Los Uros, o como se autodenominan, “Gente del Agua”, son una comunidad con una presencia histórica en la región del Lago Titicaca que precede a las civilizaciones Inca y Aymara. Según la mujer Uru que guió al grupo, han habitado estas tierras desde tiempos antiguos, “antes que el Sol se escondiera por largo tiempo”. Algunos antropólogos y estudiosos como John Janusek, Terence D’Altroy o César Itier deducen que esta frase podría evocar alguna era glacial. Aunque han explorado la posibilidad de que se refiera a eventos climáticos extremos, no hay evidencia científica que confirme específicamente esta interpretación. Sin embargo, la leyenda refleja la profunda conexión de los Uros con su entorno, su visión del tiempo y el orgullo de ser una civilización tan antigua.

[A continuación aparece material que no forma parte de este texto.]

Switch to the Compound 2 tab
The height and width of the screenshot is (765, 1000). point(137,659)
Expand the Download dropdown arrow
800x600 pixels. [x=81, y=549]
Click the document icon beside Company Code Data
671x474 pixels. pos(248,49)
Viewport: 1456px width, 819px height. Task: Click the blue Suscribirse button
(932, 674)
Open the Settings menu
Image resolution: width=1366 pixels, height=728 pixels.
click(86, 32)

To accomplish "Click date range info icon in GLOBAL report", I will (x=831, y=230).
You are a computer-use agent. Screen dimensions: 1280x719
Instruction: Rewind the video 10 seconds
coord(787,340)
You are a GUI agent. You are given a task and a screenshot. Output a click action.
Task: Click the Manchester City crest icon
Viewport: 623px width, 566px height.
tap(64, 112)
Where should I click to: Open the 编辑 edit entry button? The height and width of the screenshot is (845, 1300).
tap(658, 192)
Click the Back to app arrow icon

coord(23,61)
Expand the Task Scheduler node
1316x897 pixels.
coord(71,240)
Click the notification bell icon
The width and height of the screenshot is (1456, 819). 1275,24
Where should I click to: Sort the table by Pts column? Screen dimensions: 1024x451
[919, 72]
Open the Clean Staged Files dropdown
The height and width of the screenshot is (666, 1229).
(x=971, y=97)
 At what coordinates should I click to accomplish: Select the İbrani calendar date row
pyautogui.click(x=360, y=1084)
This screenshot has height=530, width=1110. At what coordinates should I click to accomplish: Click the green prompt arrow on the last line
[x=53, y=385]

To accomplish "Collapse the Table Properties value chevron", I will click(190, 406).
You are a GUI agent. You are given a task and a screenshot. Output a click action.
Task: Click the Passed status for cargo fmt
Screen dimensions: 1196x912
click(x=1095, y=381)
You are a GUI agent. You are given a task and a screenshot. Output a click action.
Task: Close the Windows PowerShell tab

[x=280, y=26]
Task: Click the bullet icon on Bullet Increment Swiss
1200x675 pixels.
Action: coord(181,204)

Joseph Acosta describía a los uros de la siguiente manera: “Son estos uros tan brutales, que ellos mismos no se tienen por hombres. Cuéntase de ellos, que preguntados qué gente eran, respondieron, que ellos no eran hombres, sino uros, como si fuera otro género de animales”.

Su estilo de vida los ha hecho sobrevivir hasta el día de hoy, y aunque no podamos confirmar si realmente fueron testigos de  la última era glacial, si podemos decir que viven y perduran desde hace más de 500 años en estas islas. Sin embargo no son hostiles, ni rechazan la tecnología  -se pueden ver entre las pequeñas casas de junco paneles solares que proveen energía eléctrica-. Tampoco hay un rechazo al extranjero, que les proporciona no solo una entrada económica, sino también visibilidad y un permanente intercambio cultural. 

En pleno auge individualista, con la extrema especialización del trabajo, la vida caótica  que acostumbramos llevar en las grandes urbes, los Uros son la viva muestra de que se puede vivir de otra manera. Cazar para comer, comercializar para el bien común, construir para todos. Vivir simplemente para vivir.